WHAT TO PRODUCE
Count the lines containing "will" in the entries underneath, and state that count without anything else.

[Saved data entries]
┄┄┄┄┄┄┄┄┄┄
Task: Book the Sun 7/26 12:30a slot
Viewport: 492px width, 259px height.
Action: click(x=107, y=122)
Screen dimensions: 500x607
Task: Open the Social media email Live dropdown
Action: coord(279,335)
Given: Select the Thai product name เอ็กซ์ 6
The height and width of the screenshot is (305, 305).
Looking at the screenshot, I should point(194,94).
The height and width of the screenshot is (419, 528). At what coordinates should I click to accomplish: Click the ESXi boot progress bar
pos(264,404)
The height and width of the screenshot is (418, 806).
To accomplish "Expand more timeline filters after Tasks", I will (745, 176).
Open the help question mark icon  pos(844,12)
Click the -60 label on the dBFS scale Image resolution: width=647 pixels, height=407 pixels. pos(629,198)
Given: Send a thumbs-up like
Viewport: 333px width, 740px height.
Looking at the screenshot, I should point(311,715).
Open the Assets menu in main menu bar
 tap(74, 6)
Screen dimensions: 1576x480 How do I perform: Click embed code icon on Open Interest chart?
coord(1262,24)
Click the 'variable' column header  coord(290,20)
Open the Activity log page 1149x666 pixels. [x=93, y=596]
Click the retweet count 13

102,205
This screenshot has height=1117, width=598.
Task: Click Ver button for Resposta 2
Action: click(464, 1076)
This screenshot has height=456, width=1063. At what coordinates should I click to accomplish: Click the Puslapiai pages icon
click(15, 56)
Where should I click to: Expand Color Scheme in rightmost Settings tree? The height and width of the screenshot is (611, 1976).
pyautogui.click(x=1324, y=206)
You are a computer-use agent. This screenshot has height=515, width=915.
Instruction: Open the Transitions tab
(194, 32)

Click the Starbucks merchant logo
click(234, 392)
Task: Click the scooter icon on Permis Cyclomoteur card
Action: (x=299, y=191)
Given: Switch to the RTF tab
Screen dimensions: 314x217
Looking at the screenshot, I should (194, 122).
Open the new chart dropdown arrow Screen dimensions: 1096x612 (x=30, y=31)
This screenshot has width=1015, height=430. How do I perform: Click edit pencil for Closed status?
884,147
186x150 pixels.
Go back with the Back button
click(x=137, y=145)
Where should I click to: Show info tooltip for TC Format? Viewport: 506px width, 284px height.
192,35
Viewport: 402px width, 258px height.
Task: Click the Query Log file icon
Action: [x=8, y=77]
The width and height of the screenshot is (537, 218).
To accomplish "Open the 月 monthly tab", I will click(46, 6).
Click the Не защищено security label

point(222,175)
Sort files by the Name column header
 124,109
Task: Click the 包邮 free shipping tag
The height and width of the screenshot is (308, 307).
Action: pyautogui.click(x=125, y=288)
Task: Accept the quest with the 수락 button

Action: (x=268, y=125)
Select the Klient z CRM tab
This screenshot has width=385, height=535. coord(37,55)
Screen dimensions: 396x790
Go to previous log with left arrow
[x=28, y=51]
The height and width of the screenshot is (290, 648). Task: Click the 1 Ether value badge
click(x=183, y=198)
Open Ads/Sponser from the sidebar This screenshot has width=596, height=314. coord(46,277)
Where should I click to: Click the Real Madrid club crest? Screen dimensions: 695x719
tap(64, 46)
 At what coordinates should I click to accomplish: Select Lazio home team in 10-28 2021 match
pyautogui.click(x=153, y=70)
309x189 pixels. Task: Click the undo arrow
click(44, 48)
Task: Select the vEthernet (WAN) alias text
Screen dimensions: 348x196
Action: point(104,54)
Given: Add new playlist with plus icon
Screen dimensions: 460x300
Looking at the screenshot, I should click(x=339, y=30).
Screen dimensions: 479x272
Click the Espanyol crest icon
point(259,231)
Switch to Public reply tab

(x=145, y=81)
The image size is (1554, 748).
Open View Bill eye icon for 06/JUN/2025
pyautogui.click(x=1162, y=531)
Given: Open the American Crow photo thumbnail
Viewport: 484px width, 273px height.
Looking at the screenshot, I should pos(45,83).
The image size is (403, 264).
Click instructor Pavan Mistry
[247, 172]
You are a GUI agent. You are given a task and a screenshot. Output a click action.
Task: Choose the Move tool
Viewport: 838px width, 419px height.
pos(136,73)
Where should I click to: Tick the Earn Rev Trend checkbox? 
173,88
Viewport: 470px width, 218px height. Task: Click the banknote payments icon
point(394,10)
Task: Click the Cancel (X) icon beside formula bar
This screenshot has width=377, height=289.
┄┄┄┄┄┄┄┄┄┄
RESULT OF THE EXERCISE
2